Primordial germ cell specification and early developmental cell states in Pacific oyster

germ cell

oyster

single-cell RNAseq

aquaculture

Author

Mackenzie R. Gavery, Lauren E. Vandepas, Lauren M. Saunders, Brent Vadopalas, J. Adam Luckenbach, Cole Trapnell & Steven Roberts

Doi

https://doi.org/10.1186/s12864-025-12122-7

Citation

Gavery, M.R., Vandepas, L.E., Saunders, L.M. et al. Primordial germ cell specification and early developmental cell states in Pacific oyster. BMC Genomics 26, 951 (2025). https://doi.org/10.1186/s12864-025-12122-7

Abstract

Background

Primordial germ cells (PGCs) are the precursor cells of gametes and pivotal in understanding reproductive and developmental biology. Importantly, having a thorough understanding of PGC specification is leading to critical advances in sterility induction in aquaculture species. In shellfish, however, the ability to develop these approaches is hampered by the lack of information available regarding germ cell specification. The goal of this study was to identify genes uniquely expressed in these earliest germ cells of the economically and ecologically important bivalve mollusc, the Pacific oyster (Crassostrea (Magallana) gigas).

Results

To capture specification of the PGCs - which represent a rare cell type - during embryonic development, we analyzed single-cell transcriptomes during cleavage, blastula, and gastrulation stages of C. gigas development.
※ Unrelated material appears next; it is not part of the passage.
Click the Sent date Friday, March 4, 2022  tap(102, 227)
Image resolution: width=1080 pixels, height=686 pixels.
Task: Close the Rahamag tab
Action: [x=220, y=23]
We identified cells in gastrulae that likely represent developing, distinct larval tissue types and organs, including muscles and shell gland, as well as undifferentiated cells. Using expression of the germ cell marker gene vasa, we identified cells in blastulae that likely represent the developing germ cell lineage that had yet to fully differentiate and segregate from somatic cell types. However, by the gastrula stage, vasa expression was limited primarily to a single cluster of cells. Other genes uniquely expressed in these vasa-positive cells include those with functions in transcriptional repression, chromatin architecture, and DNA repair, suggesting these cells represent oyster PGCs. Interestingly, some genes with no known homologies are also uniquely expressed in this cluster, perhaps representing novel PGC-associated genes in bivalves.

Conclusions

We identified a suite of candidate genes that can be explored for their role in oyster PGC specification and advance efforts to develop methods to achieve reproductive sterility via germ cell disruption in cultured shellfish. In addition, this effort produced a transcriptional atlas of early developmental cell states in bivalve embryos, providing a wealth of information on genes contributing to other important developmental processes, such as tissue differentiation and shell production. These data represent the earliest developmental stages examined via single-cell RNA sequencing in a lophotrochozoan.

Data availability

Sequence data that support the findings of this study have been deposited into the NCBI SRA database with the primary accession code PRJNA906172.